The m4/ subdirectory contains (beside other files) modified versions
of the following standard libtool respectively autoconf macro files:
libtool.m4 -- changed the "-c -o" test (around line 946)
fortran.m4 -- needed to be changed to enable compilation on MacOS X
(Darwin)
Keep this in mind when upgrading to new versions of libtool and
autoconf. In particular, when upgrading one should check whether
those two hacks are still needed.
Step 4)
Rebuild the Makefile.am's for the ALBERTA libraries, this is done by
running the shell-script
./generate-alberta-automakefiles.sh
Then run remake all Makefile.in's (and all other auto-generated files):
autoreconf
Step 5)
Reconfigure ALBERTA with the additional switch
"--enable-maintainer-mode":
./configure BLABLABLA --enable-maintainer-mode
Step 6)
Do "[g]make dist" at the top level. This creates alberta-1.3.tar.gz
in which all CVS-directories, ~-files, and other unnecessary
components are stripped. To be a bit more precise:
a) All sources and headers are included, of course.

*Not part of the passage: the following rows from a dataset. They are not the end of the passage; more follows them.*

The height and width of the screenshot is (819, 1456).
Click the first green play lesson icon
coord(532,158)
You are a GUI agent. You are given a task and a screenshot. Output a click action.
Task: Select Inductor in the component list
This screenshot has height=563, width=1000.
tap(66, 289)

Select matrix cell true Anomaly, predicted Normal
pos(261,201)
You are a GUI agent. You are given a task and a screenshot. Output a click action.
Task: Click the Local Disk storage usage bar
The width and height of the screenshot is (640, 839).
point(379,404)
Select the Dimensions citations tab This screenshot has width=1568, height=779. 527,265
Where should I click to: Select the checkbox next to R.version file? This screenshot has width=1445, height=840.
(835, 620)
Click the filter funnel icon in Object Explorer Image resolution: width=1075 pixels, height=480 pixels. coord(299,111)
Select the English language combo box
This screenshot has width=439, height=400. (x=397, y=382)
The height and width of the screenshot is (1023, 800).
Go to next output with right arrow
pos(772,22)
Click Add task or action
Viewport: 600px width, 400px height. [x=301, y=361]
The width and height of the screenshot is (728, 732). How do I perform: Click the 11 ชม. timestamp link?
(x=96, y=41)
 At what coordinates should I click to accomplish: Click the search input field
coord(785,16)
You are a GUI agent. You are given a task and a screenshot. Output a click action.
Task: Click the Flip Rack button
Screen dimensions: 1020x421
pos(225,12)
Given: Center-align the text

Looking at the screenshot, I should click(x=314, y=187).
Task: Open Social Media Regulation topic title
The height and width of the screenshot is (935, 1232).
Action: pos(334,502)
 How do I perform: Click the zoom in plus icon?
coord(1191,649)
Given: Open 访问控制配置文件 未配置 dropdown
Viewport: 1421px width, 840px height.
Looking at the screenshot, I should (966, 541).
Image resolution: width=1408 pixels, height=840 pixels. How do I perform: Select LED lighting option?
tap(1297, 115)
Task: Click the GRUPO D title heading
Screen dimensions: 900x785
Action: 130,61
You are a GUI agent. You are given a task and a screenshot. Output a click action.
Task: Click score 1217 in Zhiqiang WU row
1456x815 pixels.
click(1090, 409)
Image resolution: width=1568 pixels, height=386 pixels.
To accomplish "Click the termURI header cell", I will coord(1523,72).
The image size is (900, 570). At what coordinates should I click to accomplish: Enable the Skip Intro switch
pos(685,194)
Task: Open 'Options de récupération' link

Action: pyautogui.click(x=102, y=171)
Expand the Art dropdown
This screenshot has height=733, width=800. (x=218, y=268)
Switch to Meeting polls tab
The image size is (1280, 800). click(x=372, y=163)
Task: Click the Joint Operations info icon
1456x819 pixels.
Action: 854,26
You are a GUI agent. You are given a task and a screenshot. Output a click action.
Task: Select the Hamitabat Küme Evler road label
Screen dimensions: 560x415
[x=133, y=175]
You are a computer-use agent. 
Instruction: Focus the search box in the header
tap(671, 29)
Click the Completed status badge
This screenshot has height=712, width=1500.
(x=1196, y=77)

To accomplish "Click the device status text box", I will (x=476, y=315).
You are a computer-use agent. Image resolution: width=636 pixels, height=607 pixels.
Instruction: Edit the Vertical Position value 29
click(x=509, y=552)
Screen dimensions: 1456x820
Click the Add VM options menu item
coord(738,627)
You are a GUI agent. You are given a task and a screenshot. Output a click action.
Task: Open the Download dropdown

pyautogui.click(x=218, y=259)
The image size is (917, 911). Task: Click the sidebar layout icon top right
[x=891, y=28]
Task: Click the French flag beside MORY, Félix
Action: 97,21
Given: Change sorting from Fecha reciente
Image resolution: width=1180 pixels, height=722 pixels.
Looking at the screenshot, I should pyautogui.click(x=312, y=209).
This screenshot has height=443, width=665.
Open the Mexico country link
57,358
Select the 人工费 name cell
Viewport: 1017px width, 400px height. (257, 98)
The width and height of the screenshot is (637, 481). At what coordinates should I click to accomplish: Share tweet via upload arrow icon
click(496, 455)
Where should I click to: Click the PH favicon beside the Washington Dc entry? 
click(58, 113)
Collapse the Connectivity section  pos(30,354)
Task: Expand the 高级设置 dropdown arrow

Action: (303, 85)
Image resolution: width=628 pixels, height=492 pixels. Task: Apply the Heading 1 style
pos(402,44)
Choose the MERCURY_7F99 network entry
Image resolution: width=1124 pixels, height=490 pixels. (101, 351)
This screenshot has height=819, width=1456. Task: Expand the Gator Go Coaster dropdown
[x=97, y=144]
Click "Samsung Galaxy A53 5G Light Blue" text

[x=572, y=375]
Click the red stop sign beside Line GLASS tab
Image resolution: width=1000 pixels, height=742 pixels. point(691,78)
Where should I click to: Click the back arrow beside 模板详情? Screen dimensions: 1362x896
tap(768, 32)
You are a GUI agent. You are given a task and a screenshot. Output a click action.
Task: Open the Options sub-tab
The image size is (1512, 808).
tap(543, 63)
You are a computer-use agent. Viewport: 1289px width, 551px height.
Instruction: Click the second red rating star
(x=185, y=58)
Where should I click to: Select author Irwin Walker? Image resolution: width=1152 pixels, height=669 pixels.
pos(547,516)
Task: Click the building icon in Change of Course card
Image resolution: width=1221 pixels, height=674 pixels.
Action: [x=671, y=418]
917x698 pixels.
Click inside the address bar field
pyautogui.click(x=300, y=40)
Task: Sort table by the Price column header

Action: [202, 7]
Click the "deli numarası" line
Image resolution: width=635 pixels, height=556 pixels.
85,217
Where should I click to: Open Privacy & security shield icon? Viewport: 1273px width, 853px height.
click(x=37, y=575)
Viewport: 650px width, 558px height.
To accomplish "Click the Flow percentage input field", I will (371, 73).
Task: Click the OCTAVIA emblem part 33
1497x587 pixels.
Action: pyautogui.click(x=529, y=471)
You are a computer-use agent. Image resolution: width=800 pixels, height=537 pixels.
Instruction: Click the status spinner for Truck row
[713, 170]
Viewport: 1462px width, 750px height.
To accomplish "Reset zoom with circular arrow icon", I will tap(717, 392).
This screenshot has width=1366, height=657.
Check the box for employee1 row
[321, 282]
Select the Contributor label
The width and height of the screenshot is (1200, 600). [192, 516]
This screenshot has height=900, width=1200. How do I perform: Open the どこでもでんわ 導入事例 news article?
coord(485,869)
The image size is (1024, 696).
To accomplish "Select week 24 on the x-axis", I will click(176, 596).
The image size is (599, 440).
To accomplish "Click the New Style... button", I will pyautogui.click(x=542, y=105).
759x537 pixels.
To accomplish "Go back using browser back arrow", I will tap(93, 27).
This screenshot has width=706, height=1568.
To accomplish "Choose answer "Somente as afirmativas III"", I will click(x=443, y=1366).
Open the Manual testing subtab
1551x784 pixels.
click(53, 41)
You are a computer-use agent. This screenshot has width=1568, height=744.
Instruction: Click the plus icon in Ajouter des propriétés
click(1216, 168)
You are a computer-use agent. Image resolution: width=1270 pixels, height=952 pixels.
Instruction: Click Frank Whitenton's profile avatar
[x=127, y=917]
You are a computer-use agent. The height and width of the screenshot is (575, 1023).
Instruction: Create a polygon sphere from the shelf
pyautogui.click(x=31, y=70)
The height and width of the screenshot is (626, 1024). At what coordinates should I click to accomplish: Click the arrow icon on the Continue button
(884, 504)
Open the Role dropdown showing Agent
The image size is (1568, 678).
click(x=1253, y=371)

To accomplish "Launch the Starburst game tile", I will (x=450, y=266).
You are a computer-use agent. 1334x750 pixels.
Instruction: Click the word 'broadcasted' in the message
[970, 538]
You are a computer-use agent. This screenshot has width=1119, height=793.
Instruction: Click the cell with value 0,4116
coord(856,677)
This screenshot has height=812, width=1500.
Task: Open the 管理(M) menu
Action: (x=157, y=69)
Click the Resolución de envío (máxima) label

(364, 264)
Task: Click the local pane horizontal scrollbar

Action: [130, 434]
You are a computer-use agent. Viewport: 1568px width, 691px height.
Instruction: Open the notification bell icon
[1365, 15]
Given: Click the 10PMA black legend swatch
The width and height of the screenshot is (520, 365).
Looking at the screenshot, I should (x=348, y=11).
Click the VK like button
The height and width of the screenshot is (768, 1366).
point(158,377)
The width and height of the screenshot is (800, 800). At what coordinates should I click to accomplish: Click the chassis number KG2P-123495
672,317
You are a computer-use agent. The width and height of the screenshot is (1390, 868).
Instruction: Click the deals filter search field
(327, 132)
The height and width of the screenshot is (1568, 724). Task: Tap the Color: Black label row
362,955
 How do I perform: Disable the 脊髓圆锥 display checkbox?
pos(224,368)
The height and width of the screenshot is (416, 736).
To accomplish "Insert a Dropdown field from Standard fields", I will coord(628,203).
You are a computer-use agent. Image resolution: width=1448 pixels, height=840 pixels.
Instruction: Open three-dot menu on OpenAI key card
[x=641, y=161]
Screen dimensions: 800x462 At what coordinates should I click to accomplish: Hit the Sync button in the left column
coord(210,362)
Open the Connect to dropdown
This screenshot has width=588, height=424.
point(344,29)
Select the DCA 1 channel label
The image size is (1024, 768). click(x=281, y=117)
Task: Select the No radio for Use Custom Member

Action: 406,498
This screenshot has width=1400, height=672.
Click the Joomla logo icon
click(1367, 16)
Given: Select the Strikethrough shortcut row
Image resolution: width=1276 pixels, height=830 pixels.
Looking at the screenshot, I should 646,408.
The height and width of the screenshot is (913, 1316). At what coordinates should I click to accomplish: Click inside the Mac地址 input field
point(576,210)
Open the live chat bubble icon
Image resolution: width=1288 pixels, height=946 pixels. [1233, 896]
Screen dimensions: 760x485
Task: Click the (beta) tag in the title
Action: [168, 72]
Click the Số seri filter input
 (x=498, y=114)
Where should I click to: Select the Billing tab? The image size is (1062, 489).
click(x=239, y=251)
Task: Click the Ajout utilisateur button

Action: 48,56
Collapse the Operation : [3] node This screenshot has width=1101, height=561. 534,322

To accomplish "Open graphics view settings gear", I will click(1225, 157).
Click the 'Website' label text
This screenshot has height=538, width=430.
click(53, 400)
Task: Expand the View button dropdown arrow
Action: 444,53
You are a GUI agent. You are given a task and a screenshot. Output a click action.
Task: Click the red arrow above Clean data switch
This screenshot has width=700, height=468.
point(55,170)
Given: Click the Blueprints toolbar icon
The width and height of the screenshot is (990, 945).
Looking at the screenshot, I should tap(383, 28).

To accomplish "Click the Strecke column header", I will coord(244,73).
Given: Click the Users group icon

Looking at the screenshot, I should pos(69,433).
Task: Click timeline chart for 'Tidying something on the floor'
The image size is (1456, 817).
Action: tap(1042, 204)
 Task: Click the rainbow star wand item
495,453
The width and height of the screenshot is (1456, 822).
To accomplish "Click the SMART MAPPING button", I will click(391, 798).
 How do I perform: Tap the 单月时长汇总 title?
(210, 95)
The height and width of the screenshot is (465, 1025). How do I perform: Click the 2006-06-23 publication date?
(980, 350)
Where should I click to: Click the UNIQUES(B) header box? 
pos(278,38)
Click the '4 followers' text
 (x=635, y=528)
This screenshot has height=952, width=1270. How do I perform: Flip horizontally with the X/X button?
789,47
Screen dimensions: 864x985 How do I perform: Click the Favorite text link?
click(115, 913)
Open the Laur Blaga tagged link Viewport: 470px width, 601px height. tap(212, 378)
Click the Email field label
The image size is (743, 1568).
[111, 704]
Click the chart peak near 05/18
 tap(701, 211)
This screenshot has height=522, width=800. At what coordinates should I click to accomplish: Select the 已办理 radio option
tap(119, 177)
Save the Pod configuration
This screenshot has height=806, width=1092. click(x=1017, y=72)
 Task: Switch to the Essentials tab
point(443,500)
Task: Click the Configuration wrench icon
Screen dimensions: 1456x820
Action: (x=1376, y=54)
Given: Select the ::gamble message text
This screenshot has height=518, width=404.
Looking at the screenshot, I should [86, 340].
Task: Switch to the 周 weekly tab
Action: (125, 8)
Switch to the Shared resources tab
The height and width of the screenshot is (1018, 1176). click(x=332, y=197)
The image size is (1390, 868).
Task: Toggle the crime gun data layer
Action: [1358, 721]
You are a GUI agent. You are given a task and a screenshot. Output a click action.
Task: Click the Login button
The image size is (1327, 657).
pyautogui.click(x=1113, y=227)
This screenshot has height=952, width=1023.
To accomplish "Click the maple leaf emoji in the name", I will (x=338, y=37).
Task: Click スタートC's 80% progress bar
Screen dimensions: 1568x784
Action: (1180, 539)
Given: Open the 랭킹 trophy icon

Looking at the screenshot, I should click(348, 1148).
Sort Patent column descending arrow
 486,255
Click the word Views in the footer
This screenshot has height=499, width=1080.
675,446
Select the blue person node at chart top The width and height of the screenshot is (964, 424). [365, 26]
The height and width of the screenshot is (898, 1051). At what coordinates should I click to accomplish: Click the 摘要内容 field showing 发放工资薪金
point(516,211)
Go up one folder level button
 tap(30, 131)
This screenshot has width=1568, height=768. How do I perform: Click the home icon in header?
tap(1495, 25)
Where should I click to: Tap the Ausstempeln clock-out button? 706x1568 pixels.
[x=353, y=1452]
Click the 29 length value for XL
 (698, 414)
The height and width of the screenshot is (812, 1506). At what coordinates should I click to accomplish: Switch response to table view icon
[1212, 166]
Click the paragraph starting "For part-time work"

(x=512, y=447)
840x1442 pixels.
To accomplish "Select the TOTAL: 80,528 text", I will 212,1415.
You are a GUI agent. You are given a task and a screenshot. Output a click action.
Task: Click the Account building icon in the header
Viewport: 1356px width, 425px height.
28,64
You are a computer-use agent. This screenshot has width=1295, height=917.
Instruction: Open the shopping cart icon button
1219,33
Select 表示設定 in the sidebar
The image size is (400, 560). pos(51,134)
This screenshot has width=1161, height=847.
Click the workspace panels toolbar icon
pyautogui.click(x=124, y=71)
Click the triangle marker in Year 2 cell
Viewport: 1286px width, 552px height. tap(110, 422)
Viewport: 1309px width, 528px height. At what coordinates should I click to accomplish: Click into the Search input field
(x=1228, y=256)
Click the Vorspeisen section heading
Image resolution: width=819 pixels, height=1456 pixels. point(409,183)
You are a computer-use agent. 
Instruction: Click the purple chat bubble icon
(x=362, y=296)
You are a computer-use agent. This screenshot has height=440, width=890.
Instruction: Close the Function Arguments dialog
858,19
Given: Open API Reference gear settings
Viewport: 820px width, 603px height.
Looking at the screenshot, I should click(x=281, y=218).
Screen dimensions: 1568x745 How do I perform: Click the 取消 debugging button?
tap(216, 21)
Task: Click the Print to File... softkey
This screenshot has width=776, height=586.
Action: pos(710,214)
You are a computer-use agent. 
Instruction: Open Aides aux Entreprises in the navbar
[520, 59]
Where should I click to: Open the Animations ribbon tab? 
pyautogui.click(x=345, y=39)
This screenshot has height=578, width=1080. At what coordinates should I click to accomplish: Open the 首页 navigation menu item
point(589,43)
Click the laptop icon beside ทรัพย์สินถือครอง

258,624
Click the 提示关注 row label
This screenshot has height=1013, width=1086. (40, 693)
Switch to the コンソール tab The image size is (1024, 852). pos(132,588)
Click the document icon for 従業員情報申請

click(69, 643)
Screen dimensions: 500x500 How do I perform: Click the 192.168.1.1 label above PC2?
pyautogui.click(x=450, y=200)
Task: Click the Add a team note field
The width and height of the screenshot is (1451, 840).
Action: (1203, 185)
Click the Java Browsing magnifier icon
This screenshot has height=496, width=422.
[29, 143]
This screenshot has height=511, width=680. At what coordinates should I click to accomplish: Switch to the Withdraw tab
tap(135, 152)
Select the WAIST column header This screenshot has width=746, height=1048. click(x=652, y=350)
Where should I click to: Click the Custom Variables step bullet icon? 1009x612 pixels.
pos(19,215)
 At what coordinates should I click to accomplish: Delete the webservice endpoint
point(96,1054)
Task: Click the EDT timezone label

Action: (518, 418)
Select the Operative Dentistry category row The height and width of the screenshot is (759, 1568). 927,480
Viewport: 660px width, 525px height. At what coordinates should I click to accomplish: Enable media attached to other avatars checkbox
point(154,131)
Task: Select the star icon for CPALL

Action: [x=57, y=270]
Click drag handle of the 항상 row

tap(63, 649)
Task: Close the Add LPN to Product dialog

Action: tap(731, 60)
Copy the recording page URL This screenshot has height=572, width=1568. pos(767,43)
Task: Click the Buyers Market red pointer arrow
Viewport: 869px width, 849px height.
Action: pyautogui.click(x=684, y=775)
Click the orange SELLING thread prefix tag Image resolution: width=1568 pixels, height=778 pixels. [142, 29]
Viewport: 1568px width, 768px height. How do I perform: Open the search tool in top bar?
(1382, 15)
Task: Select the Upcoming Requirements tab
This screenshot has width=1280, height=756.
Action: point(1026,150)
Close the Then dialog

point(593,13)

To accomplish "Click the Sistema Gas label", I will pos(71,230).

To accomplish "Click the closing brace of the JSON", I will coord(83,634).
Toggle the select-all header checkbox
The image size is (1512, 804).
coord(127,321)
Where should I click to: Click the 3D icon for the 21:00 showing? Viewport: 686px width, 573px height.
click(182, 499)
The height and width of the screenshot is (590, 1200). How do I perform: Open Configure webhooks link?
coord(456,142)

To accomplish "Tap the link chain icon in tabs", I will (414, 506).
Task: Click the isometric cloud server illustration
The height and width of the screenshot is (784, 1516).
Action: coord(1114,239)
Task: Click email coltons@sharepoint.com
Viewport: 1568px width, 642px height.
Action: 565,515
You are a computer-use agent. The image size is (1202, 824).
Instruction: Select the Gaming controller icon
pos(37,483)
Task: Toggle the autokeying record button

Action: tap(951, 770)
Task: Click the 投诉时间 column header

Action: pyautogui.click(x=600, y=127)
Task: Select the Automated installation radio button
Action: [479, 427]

b) All "Makefile.am"s and "Makefile.in"s are included. Ideally, the
user simply enters "configure" followed by "[g]make", "[g]make
install" to install everything.
c) "configure" AND "configure.ac" are included, so that possible
installation problems can (hopefully) be corrected after feedback
with us.
If you have an already configure version of ALBERTA, then you can make
a distribution by running
make generate-alberta-dist
which runs the steps 4.)-5.).
V) Possible problems and tested platforms
================================
Some things are already explained in "configure.ac". If not explicitly
stated otherwise below, "configure" will run without extra command
line options.
Choosing not to use libtool would require many changes, the first
would be to change all "LTLIBRARIES" to "LIBRARIES" in all
"Makefile.am"s.
1) mips-sgi-irix6.5:
a) The -lgl and -lGL libraries are required.
b) The GNU Fortran compiler g77 distributed by SGI produced n32-style
code, which was not default for the gcc. Recommended solutions:
i) Adding -n32 option to "CFLAGS" and "LDFLAGS", if $CC == gcc and %F77 = g77.
ii) Using the system compilers cc and f77.
2) i686-suse-linux:
a) We used MesaGL and a BLAS lib included in our distribution. If MesaGL
is not found, "configure" will also try "GL". The BLAS lib needed -lg2c
to process FORTRAN code properly.
3) sparc-sun-SunOS:
a) For the xdr-Routines, the library -lnsl seemed necessary.
b) In our case, "configure" did not automatically recognize the canonical
system triplet. Calling "configure --build=sparc" worked.